# PROBLEM DESCRIPTION
In the listing below, find every line with the string "legend" and pull it out.

**** ENTRIES SHOWN

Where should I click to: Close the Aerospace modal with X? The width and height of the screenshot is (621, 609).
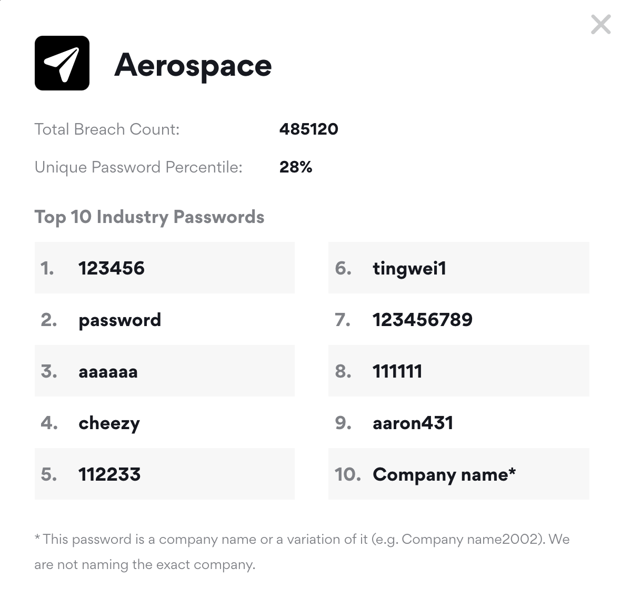coord(600,25)
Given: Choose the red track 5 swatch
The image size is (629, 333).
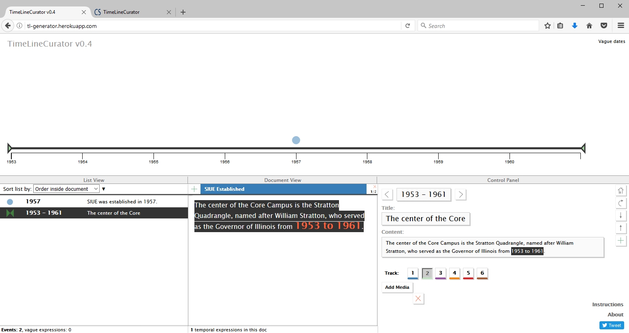Looking at the screenshot, I should pos(468,273).
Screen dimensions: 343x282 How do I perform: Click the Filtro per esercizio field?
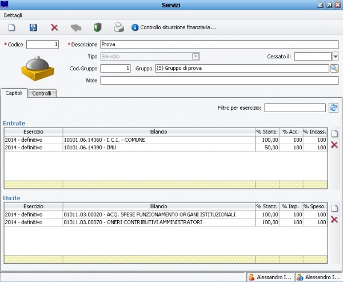pos(294,108)
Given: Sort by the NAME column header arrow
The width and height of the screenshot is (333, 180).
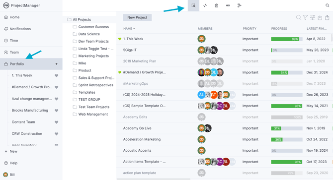Looking at the screenshot, I should coord(134,29).
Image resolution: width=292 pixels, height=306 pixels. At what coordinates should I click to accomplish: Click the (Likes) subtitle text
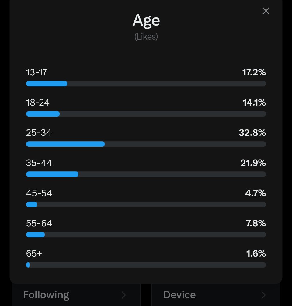click(146, 37)
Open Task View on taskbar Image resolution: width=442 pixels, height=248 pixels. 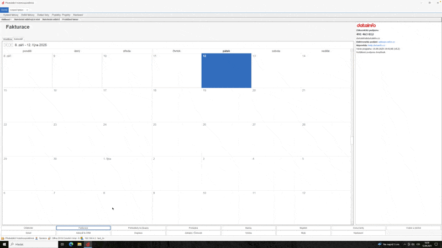coord(62,244)
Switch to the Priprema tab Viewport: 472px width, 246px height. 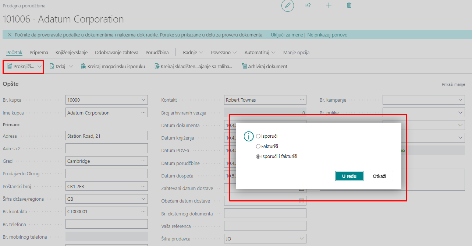pyautogui.click(x=39, y=53)
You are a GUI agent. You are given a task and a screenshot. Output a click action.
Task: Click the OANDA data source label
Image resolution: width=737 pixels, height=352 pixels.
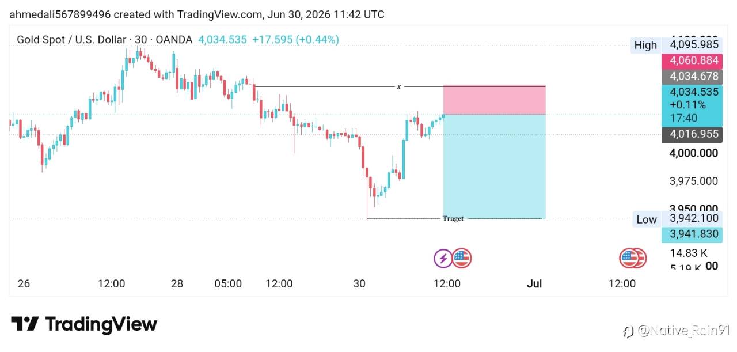coord(174,40)
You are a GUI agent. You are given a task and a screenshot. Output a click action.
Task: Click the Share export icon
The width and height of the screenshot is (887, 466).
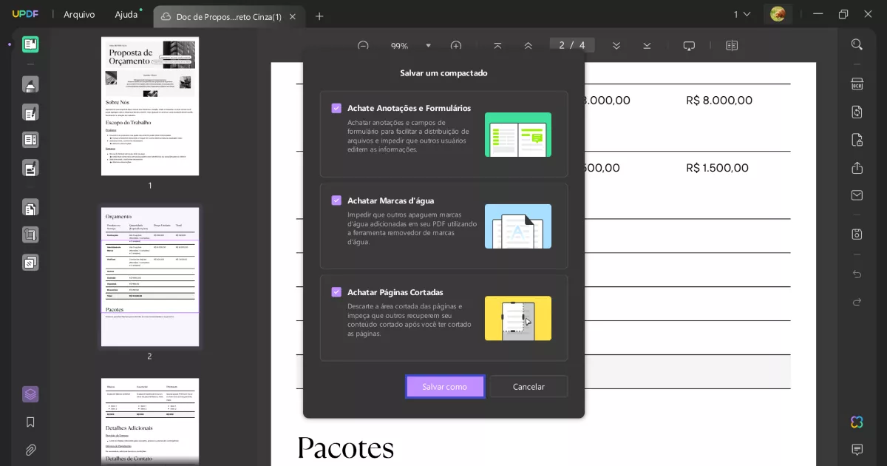pos(856,168)
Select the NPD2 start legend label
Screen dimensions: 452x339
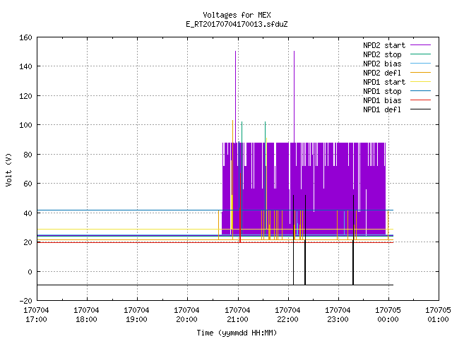[384, 45]
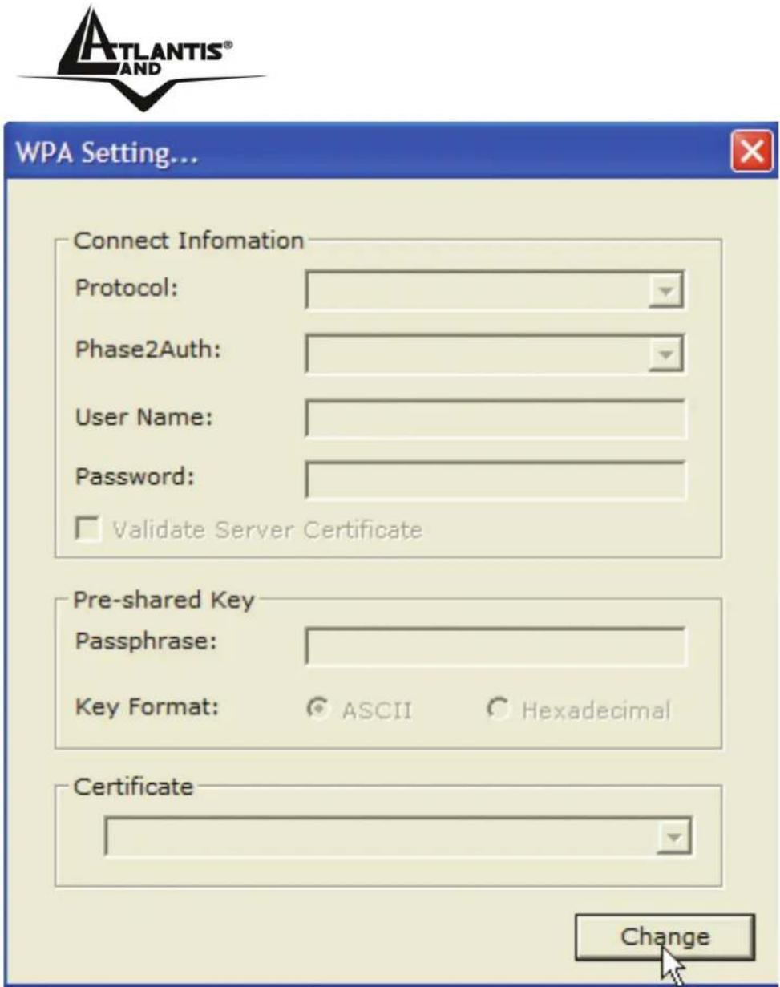
Task: Click the User Name label
Action: pyautogui.click(x=142, y=417)
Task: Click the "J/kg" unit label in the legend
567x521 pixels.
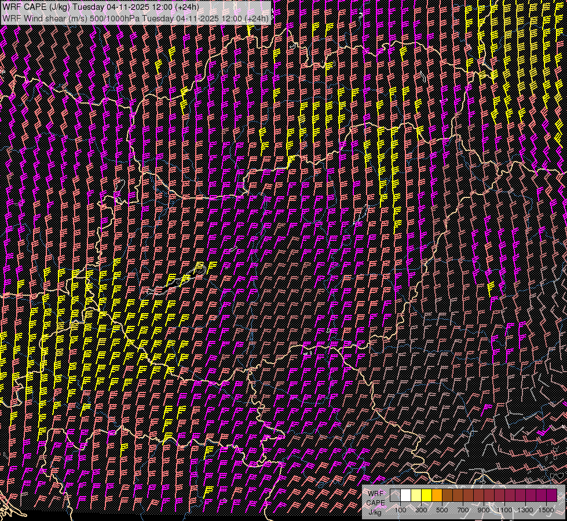Action: (x=375, y=512)
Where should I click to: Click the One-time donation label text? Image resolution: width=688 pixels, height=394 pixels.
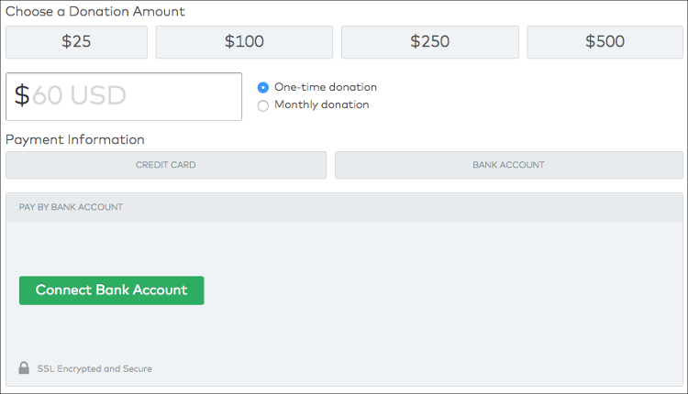tap(326, 87)
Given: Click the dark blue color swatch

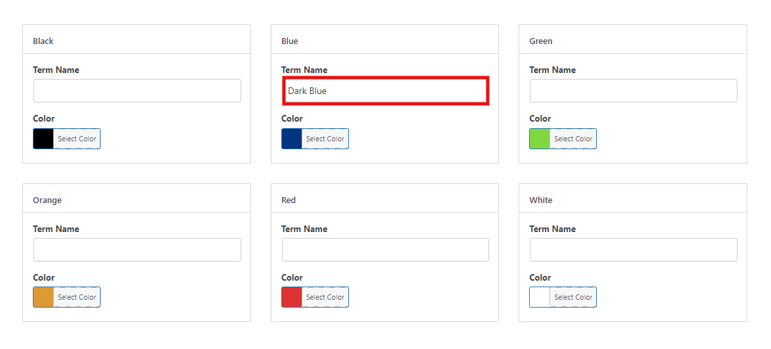Looking at the screenshot, I should 292,139.
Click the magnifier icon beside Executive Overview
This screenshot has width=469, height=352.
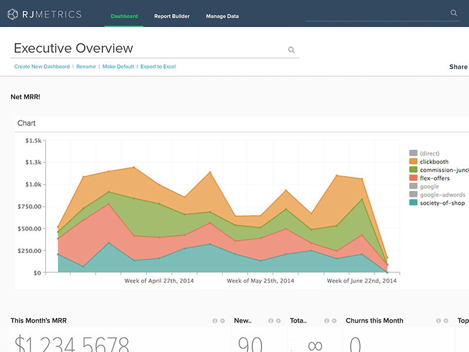tap(291, 50)
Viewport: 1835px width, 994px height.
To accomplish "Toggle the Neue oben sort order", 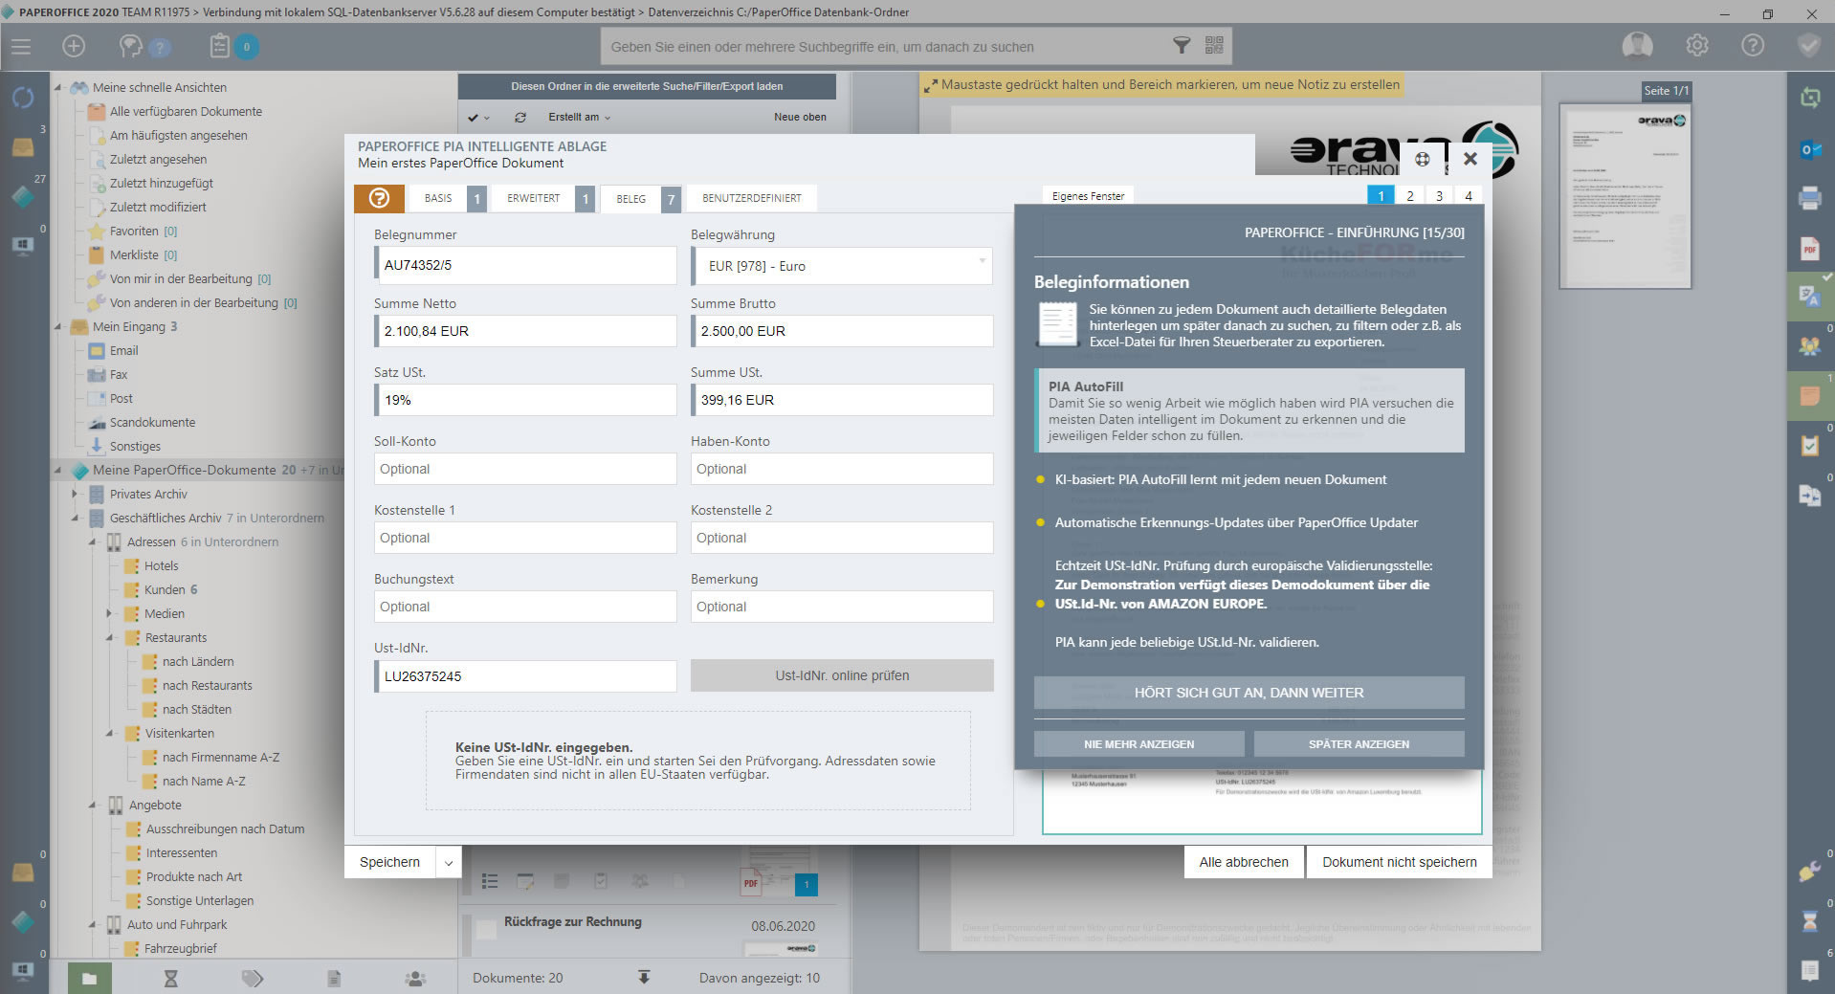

********

# FINISHED EXERCISE
Select the NPD2 start legend label
Task: Click the "J/kg" unit label in the legend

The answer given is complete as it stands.